* **TRY IT**
Only a number is expected: how many lines in the entries that follow contain the word "agent"?
# # # # #
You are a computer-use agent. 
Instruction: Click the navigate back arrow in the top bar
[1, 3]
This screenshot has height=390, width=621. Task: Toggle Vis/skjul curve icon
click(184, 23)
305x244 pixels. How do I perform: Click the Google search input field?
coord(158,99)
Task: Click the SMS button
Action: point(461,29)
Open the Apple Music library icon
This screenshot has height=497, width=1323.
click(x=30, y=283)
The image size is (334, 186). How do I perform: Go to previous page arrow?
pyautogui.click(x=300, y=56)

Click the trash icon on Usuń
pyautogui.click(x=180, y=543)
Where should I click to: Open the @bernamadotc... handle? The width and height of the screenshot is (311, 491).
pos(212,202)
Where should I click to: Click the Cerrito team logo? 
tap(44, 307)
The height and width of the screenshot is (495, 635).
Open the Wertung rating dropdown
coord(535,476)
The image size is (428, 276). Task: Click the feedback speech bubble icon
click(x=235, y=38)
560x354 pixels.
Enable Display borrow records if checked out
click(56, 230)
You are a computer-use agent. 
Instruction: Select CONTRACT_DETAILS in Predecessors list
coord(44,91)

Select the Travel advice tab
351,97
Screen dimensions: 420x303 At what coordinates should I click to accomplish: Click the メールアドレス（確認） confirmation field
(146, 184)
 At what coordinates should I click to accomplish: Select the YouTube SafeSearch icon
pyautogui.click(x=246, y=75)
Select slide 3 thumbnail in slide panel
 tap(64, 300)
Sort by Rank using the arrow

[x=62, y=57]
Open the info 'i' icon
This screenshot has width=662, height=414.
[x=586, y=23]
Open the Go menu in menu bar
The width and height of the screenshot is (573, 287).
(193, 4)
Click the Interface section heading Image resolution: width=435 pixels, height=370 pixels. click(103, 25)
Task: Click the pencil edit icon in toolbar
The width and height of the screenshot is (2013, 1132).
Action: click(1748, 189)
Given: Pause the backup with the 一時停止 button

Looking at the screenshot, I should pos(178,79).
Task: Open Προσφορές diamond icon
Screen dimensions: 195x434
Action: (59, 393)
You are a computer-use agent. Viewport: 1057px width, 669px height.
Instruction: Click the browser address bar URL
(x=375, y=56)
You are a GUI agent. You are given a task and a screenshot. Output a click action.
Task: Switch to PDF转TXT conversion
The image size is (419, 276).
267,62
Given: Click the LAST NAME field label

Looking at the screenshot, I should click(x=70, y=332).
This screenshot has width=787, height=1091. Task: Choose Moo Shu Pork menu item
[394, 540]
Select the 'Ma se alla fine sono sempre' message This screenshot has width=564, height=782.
# # # # #
* **ANSWER TO THIS PROBLEM**
4